### TO DO
Repeat the records below word for word.

### INFORMATION GIVEN
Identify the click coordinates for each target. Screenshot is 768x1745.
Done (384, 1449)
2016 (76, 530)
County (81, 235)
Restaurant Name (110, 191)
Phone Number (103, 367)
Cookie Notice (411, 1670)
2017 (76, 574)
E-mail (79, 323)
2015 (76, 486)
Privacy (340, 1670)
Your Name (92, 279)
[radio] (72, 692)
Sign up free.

### OUTPUT FOR THIS TASK
Identify the click coordinates for each target. Screenshot is 768x1745.
Done (384, 1449)
2016 (76, 530)
County (81, 235)
Restaurant Name (110, 191)
Phone Number (103, 367)
Cookie Notice (411, 1670)
2017 (76, 574)
E-mail (79, 323)
2015 (76, 486)
Privacy (340, 1670)
Your Name (92, 279)
[radio] (72, 692)
Sign up free.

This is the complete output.